The function pg_total_relation_size(regclass) gives you the total disk space used for a table, including its indexes and TOAST tables. So scan pg_class and sum up:
CREATE VIEW user_disk_usage AS
SELECT r.rolname, SUM(pg_total_relation_size(c.oid)) AS total_disk_usage
FROM pg_class c, pg_roles r
WHERE c.relkind = 'r'
AND c.relowner = r.oid
GROUP BY c.relowner;
This gives you the total disk space used by each owner, irrespective of where tables are located. It is presented as a view definition here for use below.
To make this work in a reasonably accurate fashion you need to regularly VACUUM ANALYZE your database. If you have low traffic periods (e.g. 3am-5am daily, or Sunday) run it then using a scheduled job with user postgres. Create a function for that job that does the VACUUM and then the quota check:
CREATE FUNCTION user_quota_check() RETURNS void AS $$
DECLARE
user_data record;
BEGIN
-- Vacuum the database to get accurate disk use data
VACUUM FULL ANALYZE;
-- Find users over disk quota
FOR user_data IN SELECT * FROM user_disk_usage LOOP
IF (user_data.total_disk_usage > <<your quota>>) THEN
EXECUTE 'REVOKE CREATE ON SCHEMA ' || <<user''s schema name>> || ', PUBLIC FROM ' || user_data.rolname;
-- REVOKE INSERT privileges too, unless you work with BEFORE INSERT triggers on all tables
END IF;
END LOOP;
END; $$ LANGUAGE plpgsql;
REVOKE ALL ON FUNCTION user_quota_check() FROM PUBLIC;
If the owner goes over the quota you can REVOKE CREATE on all relevant schemas, typically only the schema assigned to the user and the public schema, such that no new tables can be created.

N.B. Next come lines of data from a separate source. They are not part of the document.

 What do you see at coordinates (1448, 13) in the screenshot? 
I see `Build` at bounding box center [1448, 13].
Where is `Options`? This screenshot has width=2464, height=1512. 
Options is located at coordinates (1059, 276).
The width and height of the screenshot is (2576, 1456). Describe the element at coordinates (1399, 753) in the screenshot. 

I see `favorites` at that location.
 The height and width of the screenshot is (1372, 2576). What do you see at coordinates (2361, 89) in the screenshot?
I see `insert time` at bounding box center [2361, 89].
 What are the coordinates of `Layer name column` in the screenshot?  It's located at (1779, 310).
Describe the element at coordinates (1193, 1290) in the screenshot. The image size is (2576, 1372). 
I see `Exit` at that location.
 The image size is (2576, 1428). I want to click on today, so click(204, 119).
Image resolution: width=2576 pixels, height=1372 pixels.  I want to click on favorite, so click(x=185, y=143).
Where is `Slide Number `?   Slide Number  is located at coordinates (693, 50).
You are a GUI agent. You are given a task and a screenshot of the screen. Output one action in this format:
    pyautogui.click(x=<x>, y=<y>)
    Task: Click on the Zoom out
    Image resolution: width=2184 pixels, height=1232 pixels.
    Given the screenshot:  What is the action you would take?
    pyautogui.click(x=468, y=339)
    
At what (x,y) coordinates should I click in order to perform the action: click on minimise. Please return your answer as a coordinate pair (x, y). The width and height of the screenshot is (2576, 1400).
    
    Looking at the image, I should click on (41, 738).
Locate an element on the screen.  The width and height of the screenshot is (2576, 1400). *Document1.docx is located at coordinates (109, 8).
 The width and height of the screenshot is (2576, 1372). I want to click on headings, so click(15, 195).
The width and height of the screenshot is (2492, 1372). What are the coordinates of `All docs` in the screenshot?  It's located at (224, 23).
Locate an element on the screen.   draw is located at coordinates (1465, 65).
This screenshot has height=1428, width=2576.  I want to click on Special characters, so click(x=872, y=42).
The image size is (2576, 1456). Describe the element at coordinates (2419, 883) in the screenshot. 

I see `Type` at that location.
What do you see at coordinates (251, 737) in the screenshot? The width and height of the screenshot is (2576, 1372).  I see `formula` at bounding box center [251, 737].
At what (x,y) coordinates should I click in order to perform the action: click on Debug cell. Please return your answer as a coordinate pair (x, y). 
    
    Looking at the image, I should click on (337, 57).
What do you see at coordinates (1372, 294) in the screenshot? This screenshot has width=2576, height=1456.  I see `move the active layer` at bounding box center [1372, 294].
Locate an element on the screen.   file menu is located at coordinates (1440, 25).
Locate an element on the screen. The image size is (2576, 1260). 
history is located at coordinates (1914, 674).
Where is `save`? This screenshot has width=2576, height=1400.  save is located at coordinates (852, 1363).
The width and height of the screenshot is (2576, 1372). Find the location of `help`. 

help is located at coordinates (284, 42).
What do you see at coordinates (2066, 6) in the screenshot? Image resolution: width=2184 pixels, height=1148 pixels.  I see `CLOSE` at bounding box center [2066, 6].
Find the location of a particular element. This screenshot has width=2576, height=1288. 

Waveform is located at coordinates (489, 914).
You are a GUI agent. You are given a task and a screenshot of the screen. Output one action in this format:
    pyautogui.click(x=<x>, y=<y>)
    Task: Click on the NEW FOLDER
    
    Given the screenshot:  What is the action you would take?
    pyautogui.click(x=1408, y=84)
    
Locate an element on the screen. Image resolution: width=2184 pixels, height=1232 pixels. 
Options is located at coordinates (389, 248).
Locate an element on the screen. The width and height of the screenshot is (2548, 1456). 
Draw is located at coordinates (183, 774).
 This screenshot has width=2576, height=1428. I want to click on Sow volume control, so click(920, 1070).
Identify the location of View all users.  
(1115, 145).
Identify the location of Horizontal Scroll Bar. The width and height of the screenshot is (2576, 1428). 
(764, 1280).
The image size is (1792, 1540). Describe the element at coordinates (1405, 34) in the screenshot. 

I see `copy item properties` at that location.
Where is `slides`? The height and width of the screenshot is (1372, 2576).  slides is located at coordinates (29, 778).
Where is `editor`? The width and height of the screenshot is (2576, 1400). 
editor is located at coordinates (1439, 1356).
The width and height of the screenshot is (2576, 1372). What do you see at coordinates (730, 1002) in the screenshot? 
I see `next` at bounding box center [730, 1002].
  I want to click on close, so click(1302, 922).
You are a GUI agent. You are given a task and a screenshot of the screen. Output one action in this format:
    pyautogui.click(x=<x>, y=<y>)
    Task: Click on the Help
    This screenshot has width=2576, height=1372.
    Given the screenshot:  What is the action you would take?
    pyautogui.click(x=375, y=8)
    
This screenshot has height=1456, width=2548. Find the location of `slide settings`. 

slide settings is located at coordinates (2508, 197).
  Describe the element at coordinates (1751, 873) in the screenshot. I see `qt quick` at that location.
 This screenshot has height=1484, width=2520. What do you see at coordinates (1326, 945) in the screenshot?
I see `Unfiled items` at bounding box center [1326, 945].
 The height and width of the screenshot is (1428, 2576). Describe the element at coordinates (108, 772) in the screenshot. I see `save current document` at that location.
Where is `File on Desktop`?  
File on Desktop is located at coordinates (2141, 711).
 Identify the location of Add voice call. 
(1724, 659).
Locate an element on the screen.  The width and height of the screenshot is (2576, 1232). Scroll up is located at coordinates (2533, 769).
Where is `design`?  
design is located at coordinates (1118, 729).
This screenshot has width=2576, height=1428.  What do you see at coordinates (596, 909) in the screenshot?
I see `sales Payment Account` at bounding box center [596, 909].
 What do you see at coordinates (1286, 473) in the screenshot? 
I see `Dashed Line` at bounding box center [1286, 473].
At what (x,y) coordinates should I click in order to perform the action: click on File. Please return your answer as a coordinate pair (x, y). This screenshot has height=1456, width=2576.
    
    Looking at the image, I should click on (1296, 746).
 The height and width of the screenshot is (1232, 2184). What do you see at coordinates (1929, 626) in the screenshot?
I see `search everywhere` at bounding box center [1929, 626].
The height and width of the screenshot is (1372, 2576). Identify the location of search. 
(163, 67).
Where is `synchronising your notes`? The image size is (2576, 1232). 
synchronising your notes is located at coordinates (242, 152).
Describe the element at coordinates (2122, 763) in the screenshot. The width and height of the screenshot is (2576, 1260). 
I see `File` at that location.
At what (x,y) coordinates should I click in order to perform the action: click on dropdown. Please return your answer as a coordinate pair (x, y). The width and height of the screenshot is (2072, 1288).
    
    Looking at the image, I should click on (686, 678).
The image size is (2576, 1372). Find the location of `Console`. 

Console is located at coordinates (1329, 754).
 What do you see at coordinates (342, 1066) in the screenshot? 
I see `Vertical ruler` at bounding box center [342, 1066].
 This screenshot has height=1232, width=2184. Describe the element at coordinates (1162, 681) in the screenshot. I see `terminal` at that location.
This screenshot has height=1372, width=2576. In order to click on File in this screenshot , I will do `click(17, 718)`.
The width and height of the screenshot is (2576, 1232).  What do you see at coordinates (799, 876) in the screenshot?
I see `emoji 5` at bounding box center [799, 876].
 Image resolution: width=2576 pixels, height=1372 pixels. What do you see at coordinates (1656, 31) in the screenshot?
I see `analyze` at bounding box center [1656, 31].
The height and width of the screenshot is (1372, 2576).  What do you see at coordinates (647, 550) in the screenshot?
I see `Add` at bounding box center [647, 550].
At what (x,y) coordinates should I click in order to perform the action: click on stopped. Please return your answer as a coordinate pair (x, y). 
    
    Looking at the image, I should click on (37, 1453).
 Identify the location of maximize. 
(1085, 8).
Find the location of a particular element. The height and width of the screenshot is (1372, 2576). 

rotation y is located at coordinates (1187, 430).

You should also REVOKE INSERT on all tables but this is easily circumvented because the owner can GRANT INSERT right back. That, however, could be cause for more drastic action against the user. Preferably you will create a before insert trigger on every table in the database, using a daily sweep just like the one above.
A user will still have SELECT privileges so he/she can still access data. More interestingly, DELETE and TRUNCATE will allow the user to free disk space and remedy the lock-out. The privileges can then be re-instated using something similar to the above function:
CREATE FUNCTION reclaim_disk_space() RETURNS void AS $$
DECLARE
disk_use bigint;
BEGIN
-- Vacuum current_user's tables.
-- Slow and therefore adequate punishment for going over quota.
VACUUM FULL VERBOSE ANALYZE;
-- Now re-instate privileges if enough space was reclaimed.
SELECT total_disk_usage INTO disk_use
FROM user_disk_usage
WHERE rolname = session_user;
IF (disk_use < <<your quota>>) THEN
EXECUTE 'GRANT CREATE ON SCHEMA ' || <<user''s schema name>> || ', PUBLIC TO ' || user_data.rolname;
-- GRANT INSERT privileges too, unless you work with BEFORE INSERT triggers on all tables
RAISE NOTICE 'Disk use under quota limit. Privileges restored.';
ELSE
RAISE NOTICE 'Still using too much disk space. Free up more space.';
END IF;
END; $$ LANGUAGE plpgsql;
The locked-out user can call this function him-/herself after having deleted sufficient data to go under the quota limit.
You can add more sophisticated features, such as having a table listing quotas per user (instead of an overall quota) and comparing actual use against that quota, issuing a RAISE NOTICE on an insert trigger when going over 80% of quota (this requires every table to have a before insert trigger, which can easily be done by the postgres user in a regular sweep of new tables, same trigger can be used to deny inserts if over the quota), repeating that notice every hour (so record when last notice was issued), etc.
This solution is approximate because the quota are not checked in real-time. This is possible (run the user_quota_check() on every insert, modified to check just the tables of the session_user) but most likely too much overhead to make it interesting. Run user_quota_check() overnight to have daily management of quotas. And manually flog any user using up too much space during the day.